The influence of different carbon sources (swollen cellulose or glucose) on the accumulation of transcripts of bgl, egl, swo and cbh genes were determined using real-time quantitative reverse-transcription polymerase chain reaction (qRT-PCR). Under induction
conditions, transcription of egl, cbh and the swo genes was hyper induced after 48h incubation. On the other hand, the transcription of bgl gene was not induced to the same level of the other genes, even under induction conditions. Moreover, after 24h, mycelial
ultrastructure revealed features of a typical protein production and secretion cell.
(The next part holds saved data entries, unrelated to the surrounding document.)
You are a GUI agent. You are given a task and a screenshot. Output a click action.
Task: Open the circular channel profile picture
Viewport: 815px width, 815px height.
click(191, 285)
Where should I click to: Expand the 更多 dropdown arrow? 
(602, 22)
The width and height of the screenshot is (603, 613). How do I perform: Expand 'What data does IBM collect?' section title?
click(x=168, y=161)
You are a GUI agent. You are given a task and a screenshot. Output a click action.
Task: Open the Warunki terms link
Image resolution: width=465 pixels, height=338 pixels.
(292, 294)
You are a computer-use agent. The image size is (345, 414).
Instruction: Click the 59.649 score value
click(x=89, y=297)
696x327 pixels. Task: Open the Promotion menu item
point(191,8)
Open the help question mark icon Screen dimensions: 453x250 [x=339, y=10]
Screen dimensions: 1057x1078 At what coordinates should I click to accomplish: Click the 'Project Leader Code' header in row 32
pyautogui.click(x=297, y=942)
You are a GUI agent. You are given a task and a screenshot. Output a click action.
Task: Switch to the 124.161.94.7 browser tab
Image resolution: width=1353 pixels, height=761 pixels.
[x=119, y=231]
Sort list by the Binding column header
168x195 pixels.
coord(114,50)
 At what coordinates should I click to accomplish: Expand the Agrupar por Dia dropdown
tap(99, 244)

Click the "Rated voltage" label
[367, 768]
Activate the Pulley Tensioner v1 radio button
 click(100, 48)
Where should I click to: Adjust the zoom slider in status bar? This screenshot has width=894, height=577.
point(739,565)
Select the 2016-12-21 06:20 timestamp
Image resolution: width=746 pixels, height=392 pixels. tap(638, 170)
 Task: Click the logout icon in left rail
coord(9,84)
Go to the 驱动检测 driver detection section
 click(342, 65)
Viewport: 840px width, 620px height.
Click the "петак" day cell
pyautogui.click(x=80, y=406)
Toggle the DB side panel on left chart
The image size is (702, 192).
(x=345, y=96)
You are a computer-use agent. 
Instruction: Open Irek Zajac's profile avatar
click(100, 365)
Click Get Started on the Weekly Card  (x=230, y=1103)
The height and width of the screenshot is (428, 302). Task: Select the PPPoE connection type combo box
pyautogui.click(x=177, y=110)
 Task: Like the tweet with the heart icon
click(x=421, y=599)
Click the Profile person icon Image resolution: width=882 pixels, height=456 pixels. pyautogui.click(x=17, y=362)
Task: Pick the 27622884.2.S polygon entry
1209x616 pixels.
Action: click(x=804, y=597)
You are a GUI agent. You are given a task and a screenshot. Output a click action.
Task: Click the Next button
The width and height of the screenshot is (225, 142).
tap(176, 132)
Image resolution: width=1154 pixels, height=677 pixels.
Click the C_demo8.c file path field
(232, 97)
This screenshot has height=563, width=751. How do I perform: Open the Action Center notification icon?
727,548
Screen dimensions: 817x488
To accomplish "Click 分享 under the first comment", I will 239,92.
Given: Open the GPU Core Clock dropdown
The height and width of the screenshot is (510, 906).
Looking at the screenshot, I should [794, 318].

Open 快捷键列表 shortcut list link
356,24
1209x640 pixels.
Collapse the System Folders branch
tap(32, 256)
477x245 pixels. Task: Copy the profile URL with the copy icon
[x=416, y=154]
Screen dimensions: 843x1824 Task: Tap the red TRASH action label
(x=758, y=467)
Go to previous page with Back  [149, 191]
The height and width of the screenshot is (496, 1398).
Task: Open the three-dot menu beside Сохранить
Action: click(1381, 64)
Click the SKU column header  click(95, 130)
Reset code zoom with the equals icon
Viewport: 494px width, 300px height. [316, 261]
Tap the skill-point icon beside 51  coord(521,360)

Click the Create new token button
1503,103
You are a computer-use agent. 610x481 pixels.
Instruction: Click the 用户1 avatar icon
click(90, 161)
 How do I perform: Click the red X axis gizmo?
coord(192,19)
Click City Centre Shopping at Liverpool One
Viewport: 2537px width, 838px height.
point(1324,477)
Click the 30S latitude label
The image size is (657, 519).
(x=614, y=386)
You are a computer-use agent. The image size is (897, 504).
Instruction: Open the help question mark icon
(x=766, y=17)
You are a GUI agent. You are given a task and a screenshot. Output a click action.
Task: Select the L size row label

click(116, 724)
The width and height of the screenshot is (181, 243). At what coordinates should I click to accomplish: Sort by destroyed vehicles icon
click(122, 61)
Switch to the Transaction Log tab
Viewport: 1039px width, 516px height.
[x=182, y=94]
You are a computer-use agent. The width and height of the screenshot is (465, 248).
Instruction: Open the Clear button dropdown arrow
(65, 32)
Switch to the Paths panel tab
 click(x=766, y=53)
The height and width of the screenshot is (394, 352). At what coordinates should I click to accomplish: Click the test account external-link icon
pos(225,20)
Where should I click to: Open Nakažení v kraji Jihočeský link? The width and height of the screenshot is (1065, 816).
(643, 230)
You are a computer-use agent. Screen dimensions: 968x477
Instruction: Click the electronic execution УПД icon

The impact of epigenetic modifiers Trichostatin A (TSA), sodium butyrate (NaBut) and 5-aza-2’-deoxycitidine (5-AZA) on the transcription of bgl, egl, swo and cbh genes were determined using qRT-PCR. The level of P. echinulatum celulase transcripts was not altered
by 5-AZA. On the other hand, TSA and NaBut reduced egl, swo and cbh transcripts levels in comparison with the control condition (drug absence). Lower concentrations of these two
compounds were used and only TSA had effect on transcripts levels of egl and swo genes. No difference in enzyme activity towards cellulosic substrates and also in the secreted proteins electrophoretic profile was observed under the influence of these epigenetic modifiers.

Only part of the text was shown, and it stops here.